Work instructions - Only the stretch of the listing below that runs from the line with "Image resolution: width=639, height=2576." through the line with "gods of rap stockholm" is to be printed, exactly and with both ends.

====== Records provided

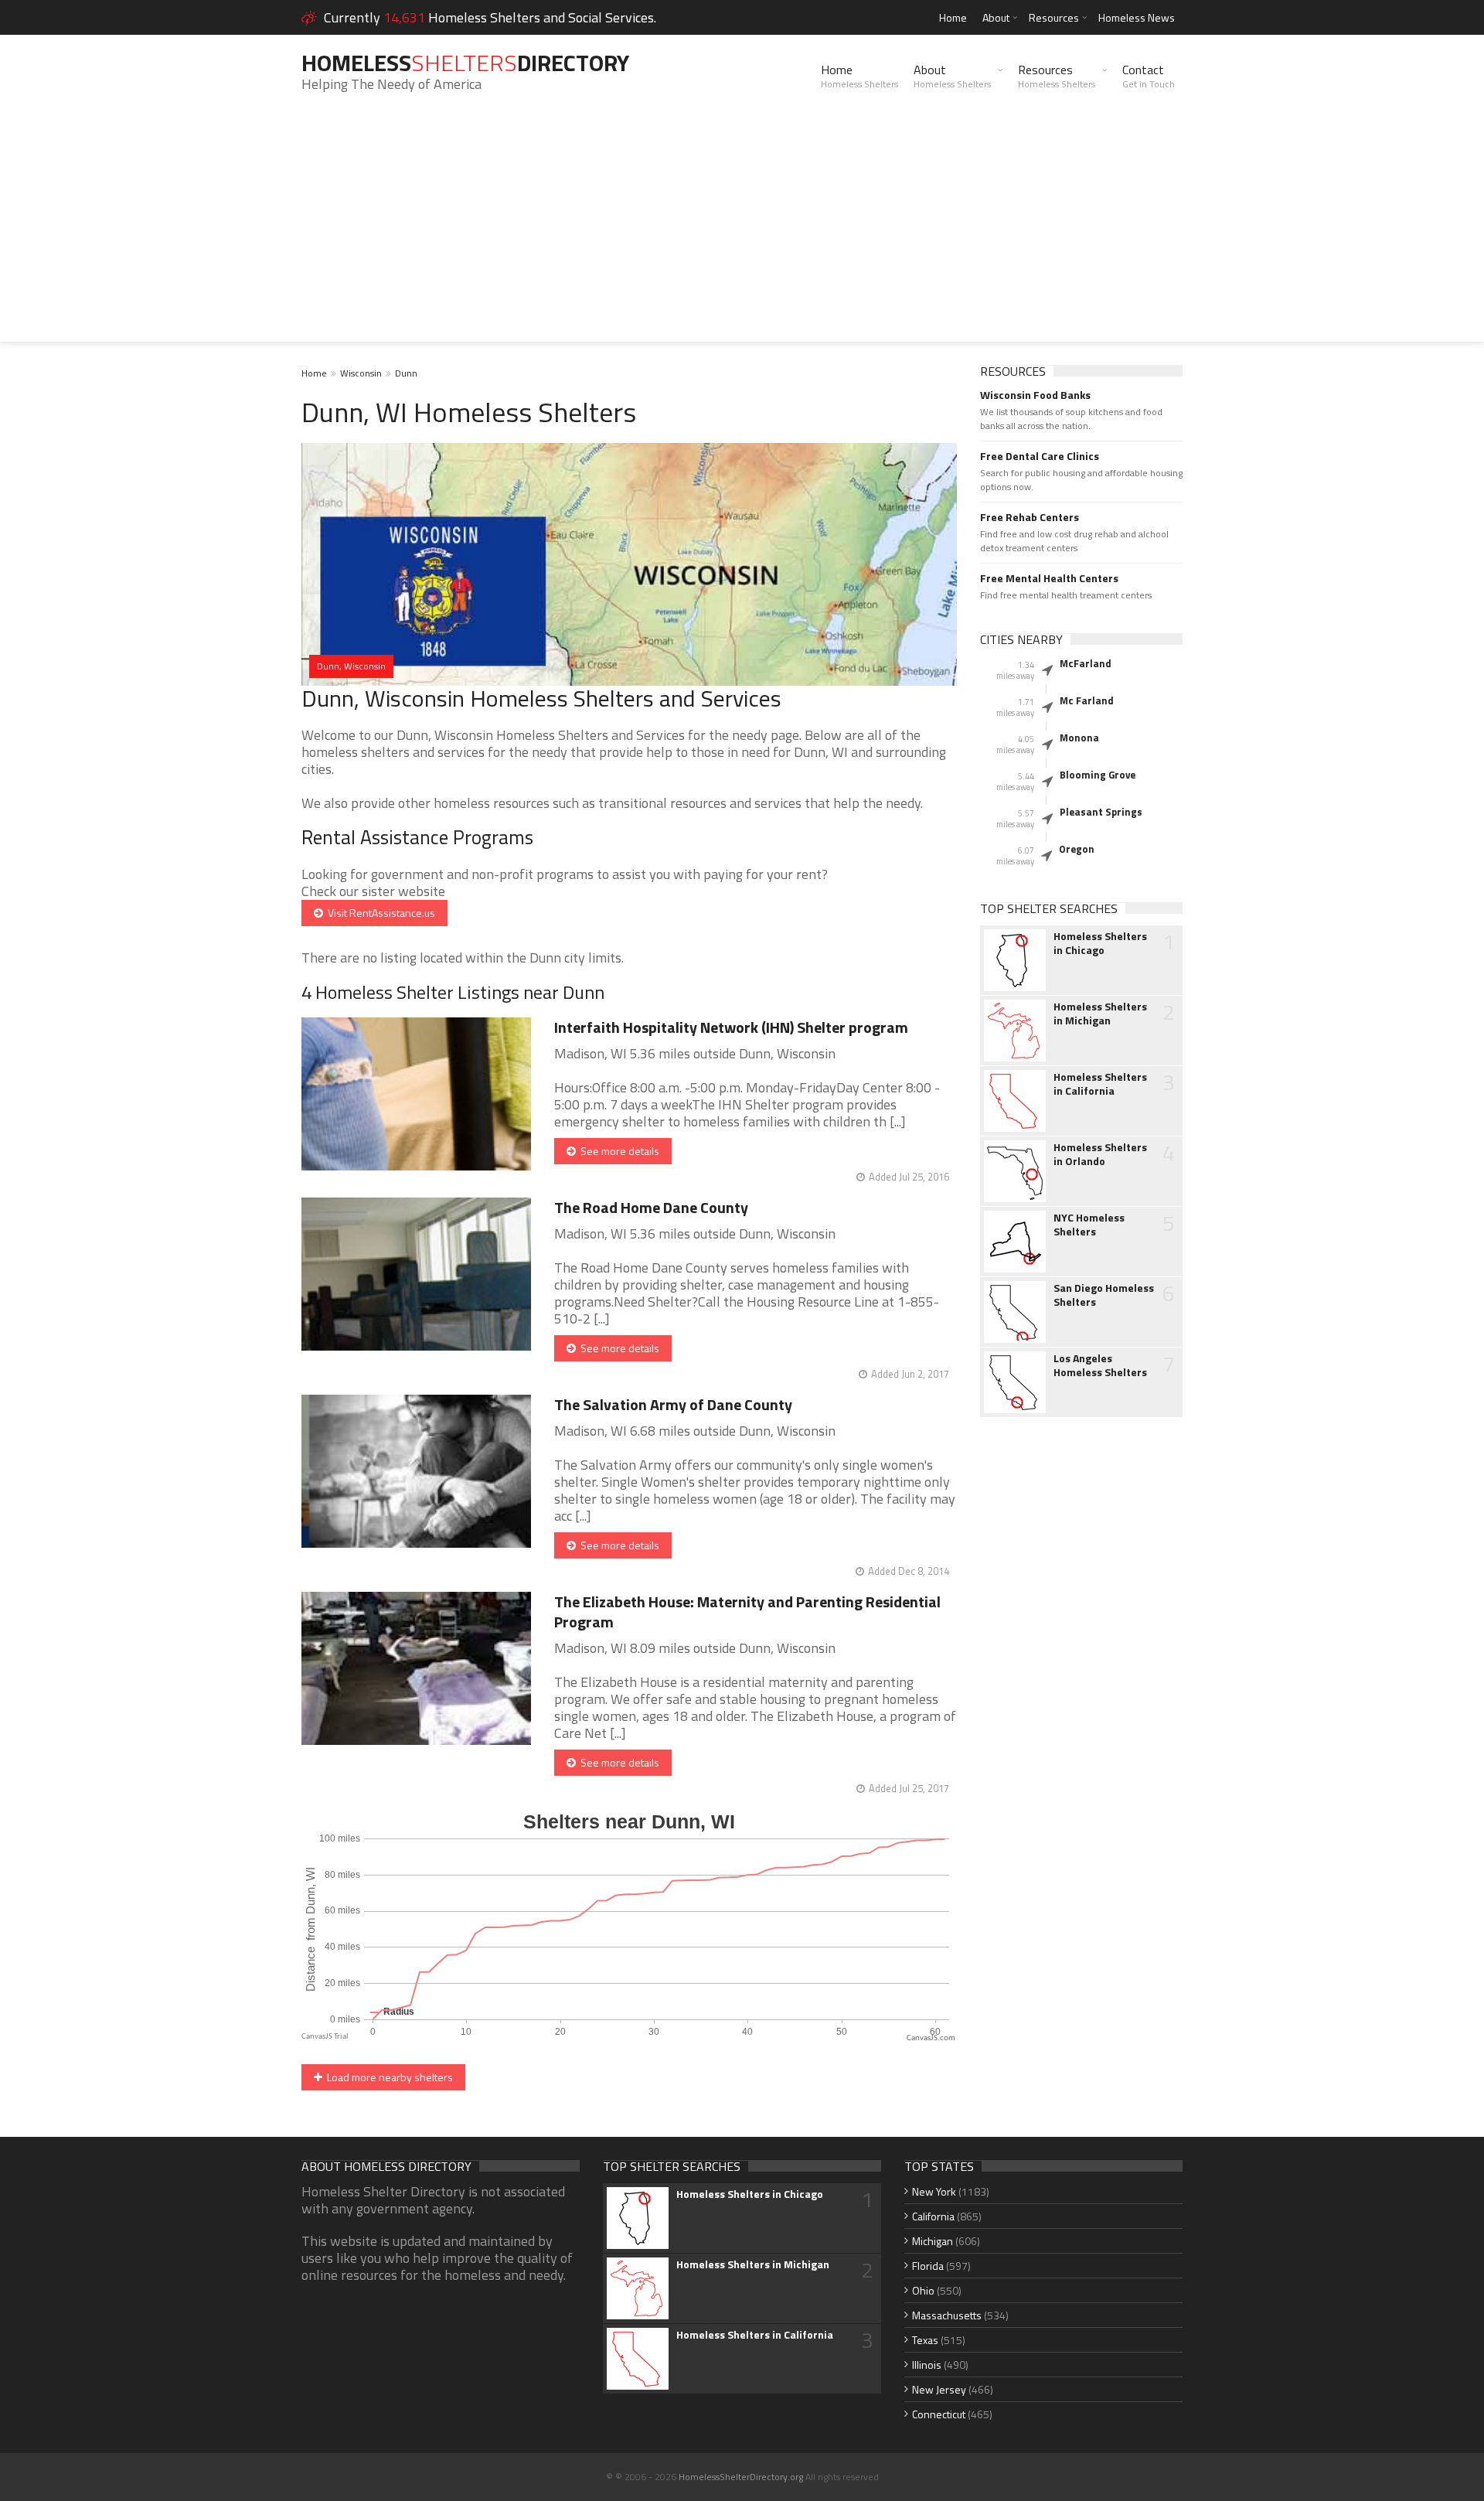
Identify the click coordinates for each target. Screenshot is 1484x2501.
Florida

============
====== Records provided

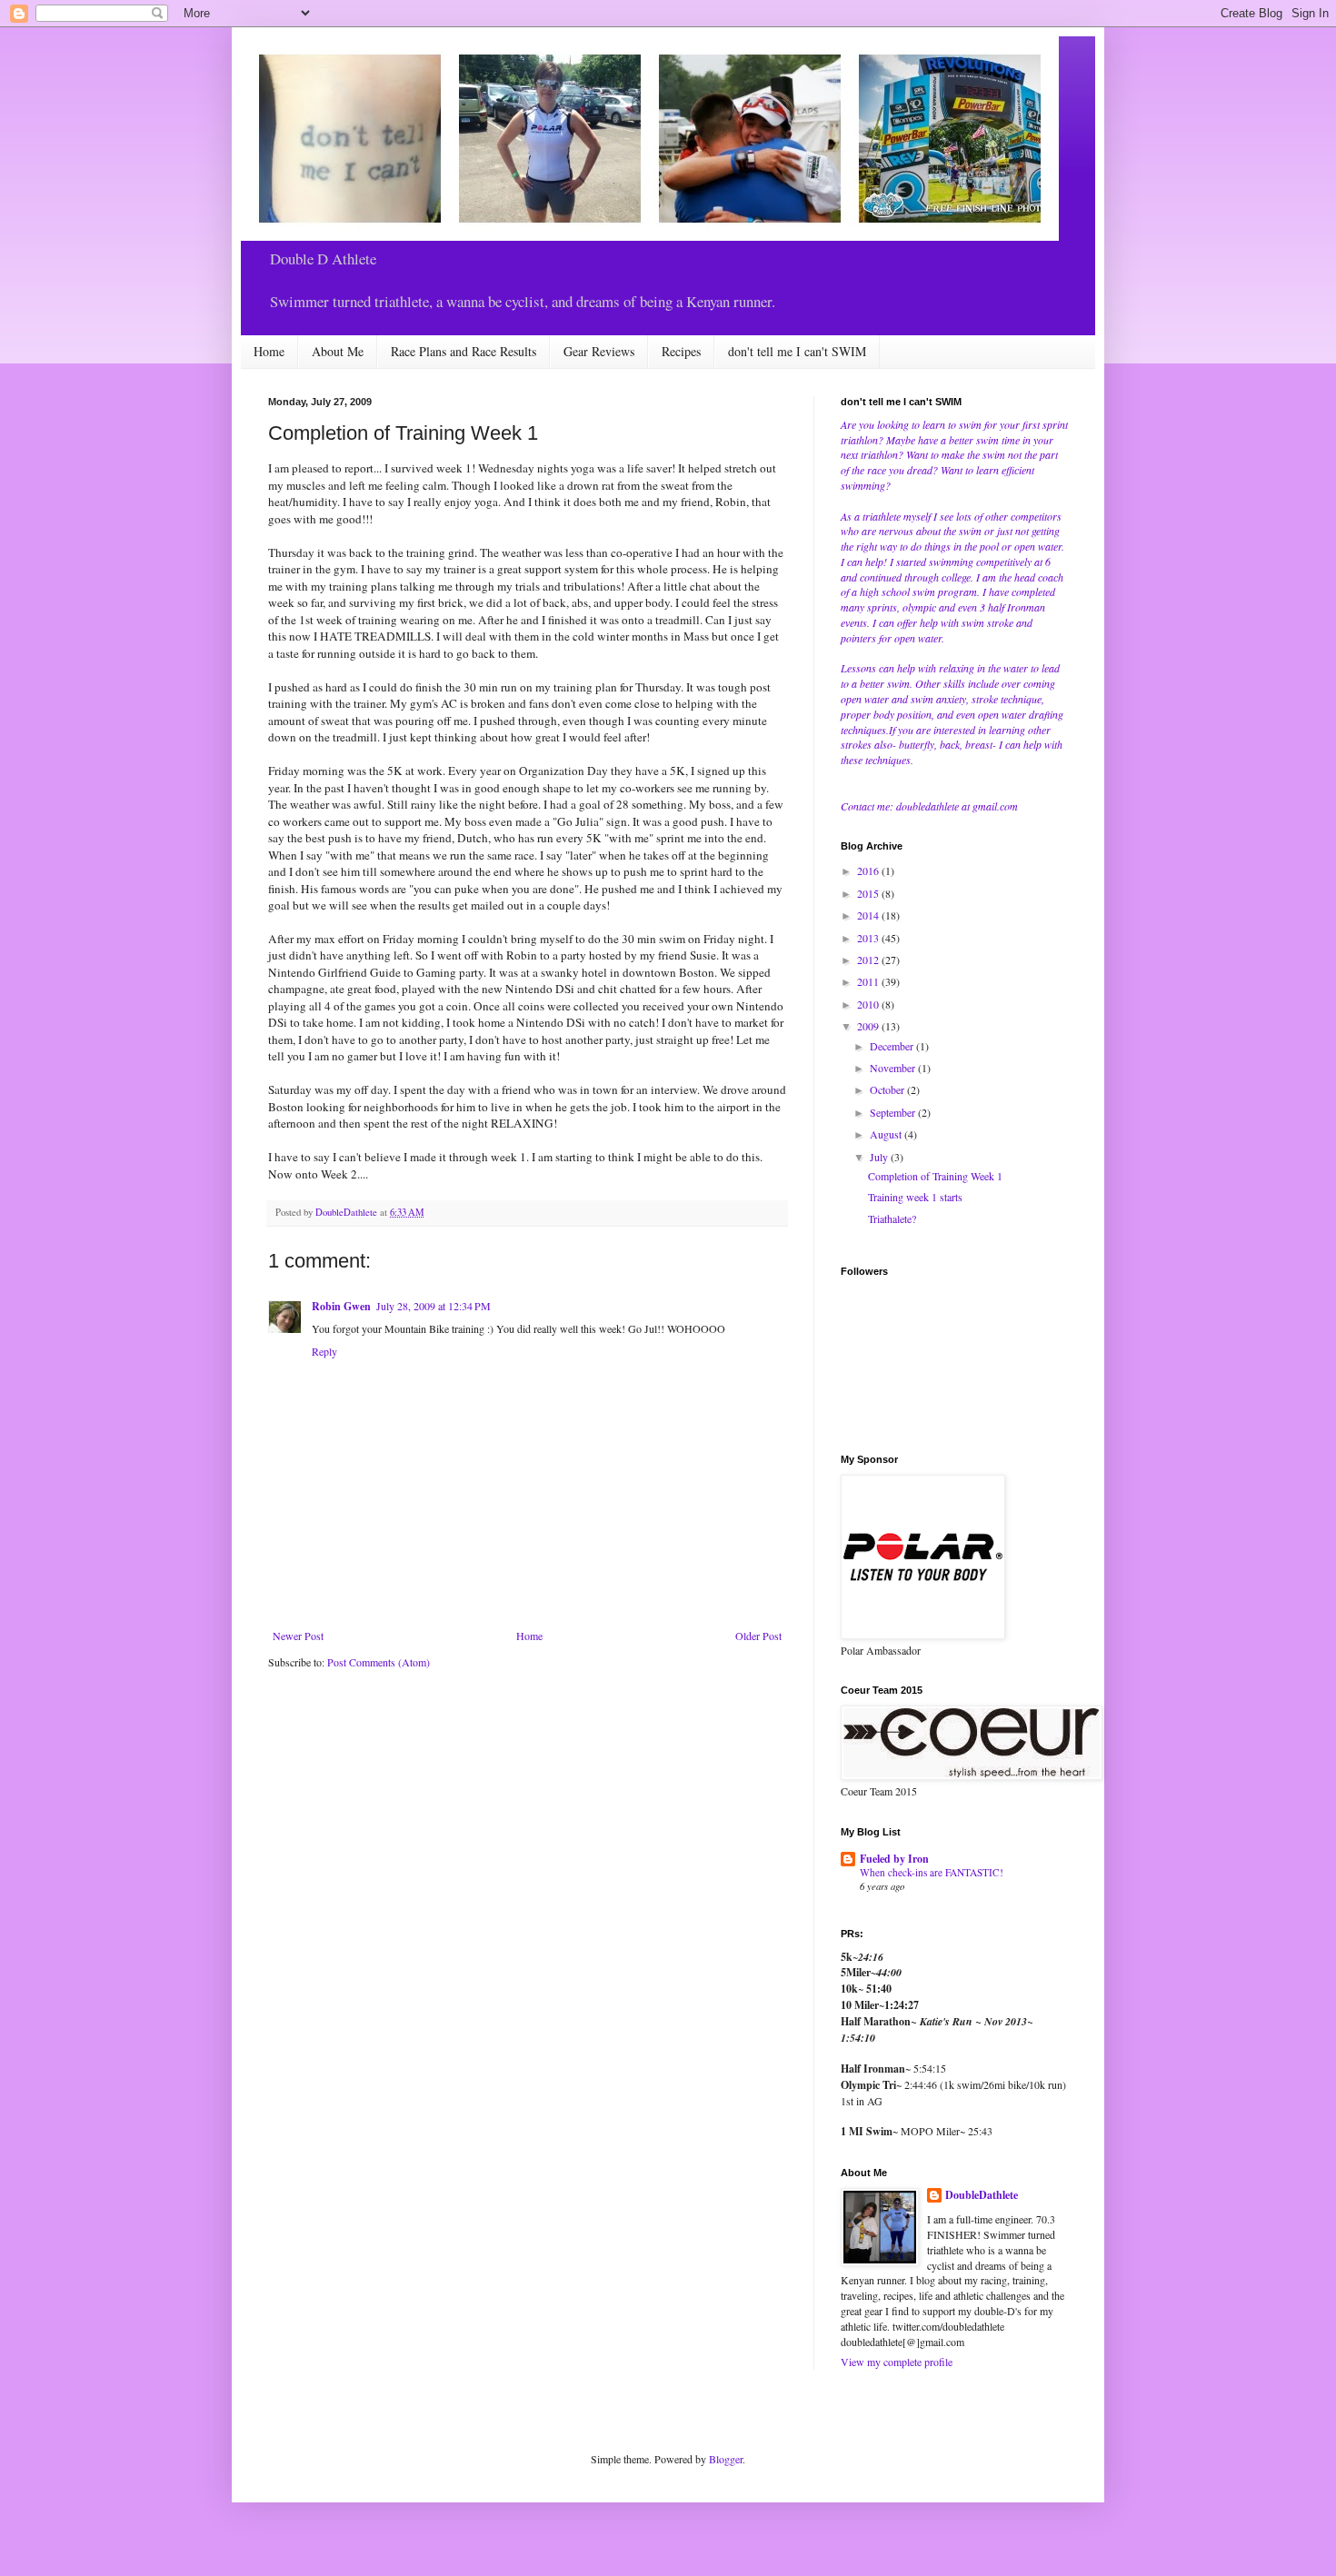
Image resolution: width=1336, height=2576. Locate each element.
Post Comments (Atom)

============
====== Records provided

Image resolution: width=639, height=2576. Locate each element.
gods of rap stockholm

============

Answer box -
Image resolution: width=639, height=2576. Locate each element.
gods of rap stockholm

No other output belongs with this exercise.